In the absence of trust, in the absence of love for each other, even if we were to receive eternal life and immortal bodies, our mutual relations would be like that in some Hollywood horror movie –  a Zombie Apocalypse – in which we lurched eternally at one another consumed with hatred, but incapable of effectuating our violent impulses.  There are profound reasons why Christ asks us to embrace love and turn away from sin.  The opposite of the Zombie Apocalypse are the ethical and religious instructions found in the Sermon on the Mount, Matthew ch. 5-7.  Those declarations invite and direct us to leave decisively our phenomenal world and operate in a noumenal world.  The movement here is the movement of a whole community, not merely the ethical weight-lifting of a particular individual.

Kant posed three central questions: – what can I know?; – what ought I to do?; – what may I hope?  They find answers more complex and complete than his Critique contemplates, because of the trust we have with God and each other.  His ‘I’ word is changed to ‘we.’ My list above of changed relations through trust is short and only representative – trust changes people and the relations we have with each other comprehensively, broadly, as individuals and collectively at a deeper level. Trust is the source of a communal vision for the new Christian relations we want in our lives. The early believers experienced hope by trusting in the startling message they heard.  That trust in the word preached to them lead them to share everything they owned in common (the point was they trusted in each other, not in schemes of property ownership which tend as they expand to become artificial and unrealistic, and from there to a cascading series of disappointments and conflicts). Our trust in God prepares us to trust each other and to supplement our faith – which is invariably weak in each of us as individuals.  We are called to gather, to pray in circles and worship in groups, as we are called to hear, believe and sing (thinking of We are one in the Spirit, we are one in the Lord)  – a platform of trust stretching across many arrangements of families, communities and societies.

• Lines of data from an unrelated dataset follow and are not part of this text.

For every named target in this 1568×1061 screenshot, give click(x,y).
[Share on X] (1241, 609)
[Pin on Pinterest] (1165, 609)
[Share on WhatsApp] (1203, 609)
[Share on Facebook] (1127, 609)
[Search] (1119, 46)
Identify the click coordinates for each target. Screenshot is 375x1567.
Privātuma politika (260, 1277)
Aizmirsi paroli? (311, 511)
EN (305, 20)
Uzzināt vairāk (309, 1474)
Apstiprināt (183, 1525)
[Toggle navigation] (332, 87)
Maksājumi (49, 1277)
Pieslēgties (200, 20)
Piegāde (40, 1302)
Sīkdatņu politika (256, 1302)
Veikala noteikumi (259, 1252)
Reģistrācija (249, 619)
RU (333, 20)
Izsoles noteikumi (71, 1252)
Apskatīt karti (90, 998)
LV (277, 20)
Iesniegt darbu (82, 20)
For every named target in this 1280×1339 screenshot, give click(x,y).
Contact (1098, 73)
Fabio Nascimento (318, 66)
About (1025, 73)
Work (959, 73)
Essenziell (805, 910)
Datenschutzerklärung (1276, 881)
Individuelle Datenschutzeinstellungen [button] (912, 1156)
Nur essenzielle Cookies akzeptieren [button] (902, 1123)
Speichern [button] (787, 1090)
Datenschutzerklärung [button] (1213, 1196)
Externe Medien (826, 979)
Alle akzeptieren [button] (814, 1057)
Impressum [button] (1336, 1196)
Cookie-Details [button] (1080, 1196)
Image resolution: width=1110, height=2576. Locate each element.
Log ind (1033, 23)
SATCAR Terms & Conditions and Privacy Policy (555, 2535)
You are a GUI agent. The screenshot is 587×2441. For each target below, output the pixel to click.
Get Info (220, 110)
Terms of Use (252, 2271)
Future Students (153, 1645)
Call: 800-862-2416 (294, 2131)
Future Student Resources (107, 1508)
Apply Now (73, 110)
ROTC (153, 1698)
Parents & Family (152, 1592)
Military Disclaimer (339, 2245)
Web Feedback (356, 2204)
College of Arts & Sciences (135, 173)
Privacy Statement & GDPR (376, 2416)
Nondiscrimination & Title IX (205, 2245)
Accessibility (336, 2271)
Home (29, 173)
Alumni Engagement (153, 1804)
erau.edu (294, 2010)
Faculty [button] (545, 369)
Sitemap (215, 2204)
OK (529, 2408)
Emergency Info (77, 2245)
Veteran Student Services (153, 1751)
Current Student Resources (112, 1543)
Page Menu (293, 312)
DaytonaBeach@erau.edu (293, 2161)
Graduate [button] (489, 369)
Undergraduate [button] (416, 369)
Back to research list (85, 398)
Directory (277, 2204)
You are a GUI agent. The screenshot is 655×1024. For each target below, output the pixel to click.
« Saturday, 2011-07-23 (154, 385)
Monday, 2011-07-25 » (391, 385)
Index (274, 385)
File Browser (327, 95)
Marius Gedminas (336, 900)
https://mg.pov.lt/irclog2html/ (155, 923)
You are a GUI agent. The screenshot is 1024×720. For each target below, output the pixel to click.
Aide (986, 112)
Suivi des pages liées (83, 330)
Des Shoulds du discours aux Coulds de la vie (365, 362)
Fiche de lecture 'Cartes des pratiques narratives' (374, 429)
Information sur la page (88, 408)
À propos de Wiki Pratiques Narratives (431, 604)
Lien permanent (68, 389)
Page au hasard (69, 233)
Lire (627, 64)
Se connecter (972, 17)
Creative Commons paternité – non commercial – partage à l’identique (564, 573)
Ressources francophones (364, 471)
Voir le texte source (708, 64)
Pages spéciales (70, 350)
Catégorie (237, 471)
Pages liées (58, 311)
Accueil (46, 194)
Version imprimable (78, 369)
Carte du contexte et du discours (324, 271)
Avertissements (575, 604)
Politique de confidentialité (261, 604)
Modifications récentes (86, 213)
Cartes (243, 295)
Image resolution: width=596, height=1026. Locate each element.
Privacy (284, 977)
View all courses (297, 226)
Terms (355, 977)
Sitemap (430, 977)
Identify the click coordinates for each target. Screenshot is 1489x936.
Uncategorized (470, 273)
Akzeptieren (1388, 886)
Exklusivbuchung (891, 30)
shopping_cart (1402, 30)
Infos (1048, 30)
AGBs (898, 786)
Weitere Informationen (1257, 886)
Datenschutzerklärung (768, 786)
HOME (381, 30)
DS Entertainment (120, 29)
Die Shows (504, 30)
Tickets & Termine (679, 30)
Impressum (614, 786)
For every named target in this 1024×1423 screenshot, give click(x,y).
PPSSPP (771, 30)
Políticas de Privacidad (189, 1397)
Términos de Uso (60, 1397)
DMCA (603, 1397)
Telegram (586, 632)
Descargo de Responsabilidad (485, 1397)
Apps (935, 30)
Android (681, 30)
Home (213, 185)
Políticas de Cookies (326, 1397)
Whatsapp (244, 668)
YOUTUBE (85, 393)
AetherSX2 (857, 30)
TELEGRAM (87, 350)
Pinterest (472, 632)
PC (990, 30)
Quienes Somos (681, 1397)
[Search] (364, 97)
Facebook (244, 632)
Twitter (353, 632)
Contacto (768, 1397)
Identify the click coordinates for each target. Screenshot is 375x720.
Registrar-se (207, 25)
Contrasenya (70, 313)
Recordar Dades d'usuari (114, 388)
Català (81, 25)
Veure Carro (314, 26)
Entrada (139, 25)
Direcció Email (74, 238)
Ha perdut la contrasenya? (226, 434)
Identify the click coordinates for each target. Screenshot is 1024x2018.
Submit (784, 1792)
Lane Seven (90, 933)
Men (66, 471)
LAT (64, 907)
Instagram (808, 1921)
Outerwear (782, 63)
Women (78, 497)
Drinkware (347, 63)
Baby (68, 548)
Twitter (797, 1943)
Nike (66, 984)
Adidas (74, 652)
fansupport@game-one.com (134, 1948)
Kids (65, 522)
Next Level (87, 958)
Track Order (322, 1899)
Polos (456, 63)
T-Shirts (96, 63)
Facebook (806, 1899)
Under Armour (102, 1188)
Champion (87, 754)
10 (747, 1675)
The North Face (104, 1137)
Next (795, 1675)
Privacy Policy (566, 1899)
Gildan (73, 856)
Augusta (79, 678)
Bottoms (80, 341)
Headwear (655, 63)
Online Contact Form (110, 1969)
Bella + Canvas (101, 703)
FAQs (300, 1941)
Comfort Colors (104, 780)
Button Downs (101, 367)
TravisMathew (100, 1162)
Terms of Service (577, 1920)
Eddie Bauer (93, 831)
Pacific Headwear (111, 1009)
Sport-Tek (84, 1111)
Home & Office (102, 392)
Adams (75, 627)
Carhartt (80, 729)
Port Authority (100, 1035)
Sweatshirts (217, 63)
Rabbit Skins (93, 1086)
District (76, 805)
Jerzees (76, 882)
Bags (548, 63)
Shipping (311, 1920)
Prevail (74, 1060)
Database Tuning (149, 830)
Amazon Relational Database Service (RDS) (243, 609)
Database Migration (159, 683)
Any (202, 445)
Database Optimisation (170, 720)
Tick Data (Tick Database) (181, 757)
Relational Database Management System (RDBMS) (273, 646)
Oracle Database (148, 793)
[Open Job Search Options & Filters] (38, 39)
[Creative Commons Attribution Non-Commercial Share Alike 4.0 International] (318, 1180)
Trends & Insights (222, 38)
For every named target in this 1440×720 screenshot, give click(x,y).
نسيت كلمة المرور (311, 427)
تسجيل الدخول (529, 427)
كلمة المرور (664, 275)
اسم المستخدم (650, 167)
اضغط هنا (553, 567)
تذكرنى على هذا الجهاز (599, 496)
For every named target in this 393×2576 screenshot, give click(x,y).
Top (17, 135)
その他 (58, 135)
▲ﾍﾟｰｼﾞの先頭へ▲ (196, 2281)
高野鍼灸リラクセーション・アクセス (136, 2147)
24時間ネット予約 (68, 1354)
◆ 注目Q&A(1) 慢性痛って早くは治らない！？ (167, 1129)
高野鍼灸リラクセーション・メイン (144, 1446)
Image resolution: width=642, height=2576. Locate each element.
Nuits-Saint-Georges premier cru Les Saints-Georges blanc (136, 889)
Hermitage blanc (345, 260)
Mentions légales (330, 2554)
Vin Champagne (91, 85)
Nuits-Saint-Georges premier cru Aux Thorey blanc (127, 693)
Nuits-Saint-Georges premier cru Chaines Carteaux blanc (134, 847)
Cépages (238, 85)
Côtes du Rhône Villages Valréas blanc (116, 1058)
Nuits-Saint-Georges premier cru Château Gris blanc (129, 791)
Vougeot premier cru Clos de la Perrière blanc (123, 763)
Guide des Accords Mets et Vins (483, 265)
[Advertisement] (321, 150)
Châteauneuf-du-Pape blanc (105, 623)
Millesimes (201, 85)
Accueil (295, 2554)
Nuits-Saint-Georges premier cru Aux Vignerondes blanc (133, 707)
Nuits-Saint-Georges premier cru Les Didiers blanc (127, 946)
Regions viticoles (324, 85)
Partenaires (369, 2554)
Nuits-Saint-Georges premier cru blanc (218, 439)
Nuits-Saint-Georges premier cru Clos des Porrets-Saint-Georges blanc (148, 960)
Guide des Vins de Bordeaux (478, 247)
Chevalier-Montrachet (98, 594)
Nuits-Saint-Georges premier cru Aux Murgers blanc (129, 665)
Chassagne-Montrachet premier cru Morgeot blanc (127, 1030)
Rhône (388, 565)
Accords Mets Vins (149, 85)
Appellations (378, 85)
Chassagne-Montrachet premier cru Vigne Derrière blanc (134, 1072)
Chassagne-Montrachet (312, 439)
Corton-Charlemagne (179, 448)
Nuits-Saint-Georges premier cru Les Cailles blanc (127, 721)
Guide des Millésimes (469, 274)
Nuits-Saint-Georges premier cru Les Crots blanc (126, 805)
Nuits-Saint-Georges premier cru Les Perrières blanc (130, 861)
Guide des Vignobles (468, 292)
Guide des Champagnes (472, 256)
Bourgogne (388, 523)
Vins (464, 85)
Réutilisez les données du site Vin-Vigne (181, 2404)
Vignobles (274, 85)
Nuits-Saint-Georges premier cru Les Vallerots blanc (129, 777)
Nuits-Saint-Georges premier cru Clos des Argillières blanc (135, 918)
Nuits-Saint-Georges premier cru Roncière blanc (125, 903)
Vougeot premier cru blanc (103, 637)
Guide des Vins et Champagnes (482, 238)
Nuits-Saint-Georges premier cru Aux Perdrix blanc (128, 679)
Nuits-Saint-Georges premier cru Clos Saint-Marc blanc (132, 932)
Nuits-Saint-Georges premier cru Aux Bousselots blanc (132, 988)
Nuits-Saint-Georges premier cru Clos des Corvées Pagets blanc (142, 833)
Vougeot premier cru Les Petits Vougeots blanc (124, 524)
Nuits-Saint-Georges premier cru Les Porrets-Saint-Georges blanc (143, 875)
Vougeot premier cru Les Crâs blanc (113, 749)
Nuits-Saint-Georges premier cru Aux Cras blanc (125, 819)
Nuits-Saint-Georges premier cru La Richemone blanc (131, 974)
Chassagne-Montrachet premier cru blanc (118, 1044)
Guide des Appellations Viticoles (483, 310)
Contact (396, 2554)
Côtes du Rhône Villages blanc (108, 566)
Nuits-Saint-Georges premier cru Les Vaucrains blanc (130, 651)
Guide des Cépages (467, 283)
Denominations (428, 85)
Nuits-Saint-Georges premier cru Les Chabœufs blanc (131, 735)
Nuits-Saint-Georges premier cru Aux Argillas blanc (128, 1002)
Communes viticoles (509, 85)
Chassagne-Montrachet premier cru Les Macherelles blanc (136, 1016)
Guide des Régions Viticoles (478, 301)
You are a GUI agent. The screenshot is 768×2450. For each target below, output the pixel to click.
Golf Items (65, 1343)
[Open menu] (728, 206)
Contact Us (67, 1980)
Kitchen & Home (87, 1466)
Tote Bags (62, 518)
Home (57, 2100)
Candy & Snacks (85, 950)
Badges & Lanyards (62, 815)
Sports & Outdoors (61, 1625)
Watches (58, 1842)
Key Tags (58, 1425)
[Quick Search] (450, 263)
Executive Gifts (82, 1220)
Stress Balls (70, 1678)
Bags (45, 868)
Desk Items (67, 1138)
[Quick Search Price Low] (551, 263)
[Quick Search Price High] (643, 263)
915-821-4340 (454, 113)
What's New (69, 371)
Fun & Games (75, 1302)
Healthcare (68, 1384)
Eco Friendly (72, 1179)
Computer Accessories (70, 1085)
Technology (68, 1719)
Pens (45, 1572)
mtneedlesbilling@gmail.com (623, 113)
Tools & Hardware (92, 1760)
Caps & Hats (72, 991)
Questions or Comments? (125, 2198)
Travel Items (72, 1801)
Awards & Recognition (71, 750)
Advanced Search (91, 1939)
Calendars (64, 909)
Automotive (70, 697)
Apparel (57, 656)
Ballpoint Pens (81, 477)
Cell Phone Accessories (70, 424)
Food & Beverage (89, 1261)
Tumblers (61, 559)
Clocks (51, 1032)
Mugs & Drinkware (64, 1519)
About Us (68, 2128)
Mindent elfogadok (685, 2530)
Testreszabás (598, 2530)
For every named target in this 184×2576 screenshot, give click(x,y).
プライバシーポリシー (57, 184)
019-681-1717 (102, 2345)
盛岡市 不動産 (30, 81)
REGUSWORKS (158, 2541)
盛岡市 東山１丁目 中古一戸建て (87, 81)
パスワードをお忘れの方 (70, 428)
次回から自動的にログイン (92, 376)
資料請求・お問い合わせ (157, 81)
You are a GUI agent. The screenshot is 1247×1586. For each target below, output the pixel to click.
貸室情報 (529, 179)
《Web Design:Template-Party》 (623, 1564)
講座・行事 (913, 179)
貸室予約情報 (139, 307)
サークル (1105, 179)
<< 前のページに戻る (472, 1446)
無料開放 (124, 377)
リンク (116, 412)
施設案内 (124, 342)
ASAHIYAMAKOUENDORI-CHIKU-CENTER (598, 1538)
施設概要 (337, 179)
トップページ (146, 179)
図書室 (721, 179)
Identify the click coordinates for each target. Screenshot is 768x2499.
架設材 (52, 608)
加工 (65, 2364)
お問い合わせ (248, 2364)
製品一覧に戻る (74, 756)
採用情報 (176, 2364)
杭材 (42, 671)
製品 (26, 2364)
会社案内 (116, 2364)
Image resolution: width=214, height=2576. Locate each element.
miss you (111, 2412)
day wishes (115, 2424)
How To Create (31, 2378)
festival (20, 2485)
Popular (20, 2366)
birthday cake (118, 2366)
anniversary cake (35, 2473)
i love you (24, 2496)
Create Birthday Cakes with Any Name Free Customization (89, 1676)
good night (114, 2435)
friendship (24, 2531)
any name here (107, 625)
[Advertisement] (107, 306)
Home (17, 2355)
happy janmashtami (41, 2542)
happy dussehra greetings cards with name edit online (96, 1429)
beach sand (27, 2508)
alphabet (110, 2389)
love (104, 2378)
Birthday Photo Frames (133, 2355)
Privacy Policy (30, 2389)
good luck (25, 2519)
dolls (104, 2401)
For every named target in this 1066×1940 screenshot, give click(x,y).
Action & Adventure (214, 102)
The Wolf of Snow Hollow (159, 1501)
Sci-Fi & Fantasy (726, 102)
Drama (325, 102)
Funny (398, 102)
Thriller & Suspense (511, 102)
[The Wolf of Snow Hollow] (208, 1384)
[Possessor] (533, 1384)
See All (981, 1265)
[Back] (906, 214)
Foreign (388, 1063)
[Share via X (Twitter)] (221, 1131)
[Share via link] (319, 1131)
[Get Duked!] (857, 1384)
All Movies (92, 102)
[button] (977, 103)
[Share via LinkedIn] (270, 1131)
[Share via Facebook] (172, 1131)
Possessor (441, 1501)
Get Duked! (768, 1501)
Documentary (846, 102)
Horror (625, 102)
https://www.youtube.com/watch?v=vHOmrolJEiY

The Questions Get Answered

This is the source of idealism, which needs an idea and soil into which it is planted.  What we may know is the love of Christ made manifest in a life and community we could not achieve as individuals.  What ought we do is to trust each other as Christians in forming this community which grows and develops organically.  What we may hope for is a society, a community and a complex set of intersecting lives and relations which is really better, not just a little better, than what the world is currently offering, which is simply various flavors of idolatry.  The First Commandment is not a logical trick or a logical puzzle.  It is the most essential communication from God, which gives rise to a doorway through which we join ourselves to God and to each other. What we may hope for is individual lives which meet our highest aspirations and secure our deepest beliefs. We may hope for lives which avoid and are not subject to natural and inescapable fears which arise from our vulnerability  – which may now be spiritually and experientially escaped – raptured – because we trust in God’s Word in a community.  Even perishing does not take us out of our community of grace.  Believers’ trust is the story of our Christian faith – Jesus who went to the cross trusting his Father in heaven – and the ground upon which the revelatory Wedding Feast of the Lamb is bequeathed and provided to us.

Adeste, fideles! – We the living, the joyful, the exuberant who trust in Christ – our Salvator Aeternus, who through his atoning work guides us into shared and mutual trust in a life that does not disappear into a grave but is resurrected into an eternal gift.  Jesus leads us from a Zombie Apocalypse of our own making (and which the world makes for us), into the noumenal world of his Sermon on the Mount.